A Victim, A Soldier, An Activist: Memorias de protesta | Memories of Protest

Posted on Mar 24, 2014

A Victim, A Soldier, An Activist: Memorias de protesta | Memories of Protest

By Salomón-G. Díaz-Valencia
Translated by Mark Connolly

Bien decía Rousseau: “Ofrecemos nuestros sentimientos cuando hablamos y nuestras ideas cuando escribimos”1. Las ideas se transforman cuando adquirimos la capacidad de analizar diferentes perspectivas. Quizás por causas del destino nací en un país en el que la guerra civil subyugaba y aun hoy no encuentra su fin. He vivido ahí la mayor parte de mi vida. La memoria más fuerte y clara que guardo de mi niñez se remonta a cuando yo tenía 4 años. Mi padre tenía un taller de electrónica en un local que era parte de la casa. Un día cualquiera estaba en casa con mis padres y mis 9 hermanos, ésta quedaba en el centro de una ciudad llamada Popayán. De pronto se escucharon explosiones en la calle, gritos de mucha gente, gran alboroto que se aproximaba a mi casa; yo estaba jugando en el piso y quise salir a mirar lo que pasaba pero alguien no me permitió llegar hasta la puerta…yo logaba ver muy poco desde la sala, donde esperaba impaciente con mis hermanos para saber lo que pasaba, segundos después una estampida de personas corría desesperadamente por las calles en medio de cortinas de humo, (años después supe que se trataba de estudiantes universitarios en una protesta), un grupo de ellos se entró a mi casa, todos muy agitados buscando refugio, algunos con piedras en las manos, ellos, con la ayuda de mi padre, cerraron todas las puertas y ventanas de la casa.

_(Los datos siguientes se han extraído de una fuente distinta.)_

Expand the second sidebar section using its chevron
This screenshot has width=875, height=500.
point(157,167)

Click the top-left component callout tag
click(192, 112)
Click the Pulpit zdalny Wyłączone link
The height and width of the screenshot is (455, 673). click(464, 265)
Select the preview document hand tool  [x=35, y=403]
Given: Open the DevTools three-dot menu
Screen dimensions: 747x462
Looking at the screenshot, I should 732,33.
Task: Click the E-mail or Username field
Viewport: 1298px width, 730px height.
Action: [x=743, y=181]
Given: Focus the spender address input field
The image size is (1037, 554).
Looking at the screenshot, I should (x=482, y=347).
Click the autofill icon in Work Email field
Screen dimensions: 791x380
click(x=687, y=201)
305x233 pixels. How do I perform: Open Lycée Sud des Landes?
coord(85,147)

Se escuchaba las botas de soldados que marchaban al mismo compas. Dentro de mi casa apagaron las luces mientras se escuchaban susurros, lamentos y llanto de algunos estudiantes que habían sido golpeados y el de mis hermanos asustados; recuerdo secuencias de imágenes, como si se tratara de una película, las voces en la oscuridad mandaban a callar… “shhhhh cállense” y una voz desde un rincón del cuarto preguntaba “¿Por qué?”, “cállense” susurraba alguien y mi voz preguntaba de nuevo “¿Por qué?”.

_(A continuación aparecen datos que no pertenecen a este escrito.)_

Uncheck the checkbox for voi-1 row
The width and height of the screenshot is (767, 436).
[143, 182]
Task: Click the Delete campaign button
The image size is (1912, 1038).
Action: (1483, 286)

“No puedo respirar” empezó a decir alguien en el cuarto semi-oscuro, poco después, en medio del terror, me di cuenta que la garganta y los ojos me picaban, yo tampoco podía respirar…mis hermanos lloraban, nubes de “humo” se habían filtrado por los intersticios de las puertas y ventanas, era gas lacrimógeno, mi mama corría desesperada con toallas mojadas tratando de ponerlas en las narices de su preciada colección de hijos, de los diez pequeños yo era el menor, pese a la poca luz, descubrí por primera vez que mi madre y mi padre también “sabían llorar”, nunca lo hubiese imaginado… a mi mamá las lágrimas le brotaban de manera desbordante por los ojos, como arroyos desatados  que desembocaban en su pecho; yo necesitaba aire,  y no entendía por qué mi mamá me ponía esa toalla mojada en el rostro… hasta creí por un instante que trataba de matarme, pero no entendía por qué,  nada tenía sentido, años después supe que se usan toallas húmedas con el fin de filtrar el aire y el gas lacrimógeno.

Podríamos decir que este tipo de protestas se repetían de vez en cuando, cada dos o tres años, pero en particular, 15 años más tarde en agosto de 1989, cuando los estudiantes de la Universidad Nacional de Colombia, en Bogotá, se tomaron la torre central de la facultad de medicina, en protestaban por la privatización de la institución, yo prestaba servicio militar obligatorio. Ese día me sorprendí a mí mismo avanzando con fusil en mano, marchando al mismo compas con otros 500 soldados, disparando gases lacrimógenos y decididos a derrumbar las barricadas de pupitres que los estudiantes habían levantado para que no los sacáramos del edificio. Esta vez yo tenía una máscara antigases que apenas me permitía respirar. Yo creía que los estudiantes eran delincuentes que se oponían a un gobierno justo.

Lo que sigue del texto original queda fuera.